Assignment –
Your answer must be the line holding "Katseye cancels Daisy" followed by every later line through the end of the entries, exactly as written.

Saved entries –
++++
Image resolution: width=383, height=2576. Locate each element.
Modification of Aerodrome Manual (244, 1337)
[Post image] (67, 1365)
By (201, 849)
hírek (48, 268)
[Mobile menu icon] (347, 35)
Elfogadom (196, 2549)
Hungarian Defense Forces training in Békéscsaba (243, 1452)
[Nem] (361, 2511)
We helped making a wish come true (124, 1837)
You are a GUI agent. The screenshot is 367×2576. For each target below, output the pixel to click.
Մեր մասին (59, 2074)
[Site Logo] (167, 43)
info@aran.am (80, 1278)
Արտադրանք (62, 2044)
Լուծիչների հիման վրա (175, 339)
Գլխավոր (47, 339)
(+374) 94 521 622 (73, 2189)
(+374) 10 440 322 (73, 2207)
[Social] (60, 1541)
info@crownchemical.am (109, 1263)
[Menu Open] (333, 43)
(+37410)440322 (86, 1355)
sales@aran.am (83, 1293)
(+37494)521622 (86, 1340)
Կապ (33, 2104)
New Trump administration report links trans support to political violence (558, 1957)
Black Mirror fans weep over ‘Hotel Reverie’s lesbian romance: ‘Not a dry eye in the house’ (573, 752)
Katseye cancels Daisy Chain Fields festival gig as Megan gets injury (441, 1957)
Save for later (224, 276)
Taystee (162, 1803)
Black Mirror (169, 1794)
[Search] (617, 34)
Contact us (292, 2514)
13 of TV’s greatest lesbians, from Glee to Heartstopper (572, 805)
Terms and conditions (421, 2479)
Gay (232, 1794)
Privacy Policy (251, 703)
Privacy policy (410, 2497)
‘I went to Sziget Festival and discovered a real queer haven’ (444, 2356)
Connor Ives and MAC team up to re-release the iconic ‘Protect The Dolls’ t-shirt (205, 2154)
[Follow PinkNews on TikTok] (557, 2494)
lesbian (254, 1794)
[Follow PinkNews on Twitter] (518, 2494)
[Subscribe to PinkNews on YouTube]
++++
Completed task –
Katseye cancels Daisy Chain Fields festival gig as Megan gets injury (441, 1957)
Save for later (224, 276)
Taystee (162, 1803)
Black Mirror (169, 1794)
[Search] (617, 34)
Contact us (292, 2514)
13 of TV’s greatest lesbians, from Glee to Heartstopper (572, 805)
Terms and conditions (421, 2479)
Gay (232, 1794)
Privacy Policy (251, 703)
Privacy policy (410, 2497)
‘I went to Sziget Festival and discovered a real queer haven’ (444, 2356)
Connor Ives and MAC team up to re-release the iconic ‘Protect The Dolls’ t-shirt (205, 2154)
[Follow PinkNews on TikTok] (557, 2494)
lesbian (254, 1794)
[Follow PinkNews on Twitter] (518, 2494)
[Subscribe to PinkNews on YouTube]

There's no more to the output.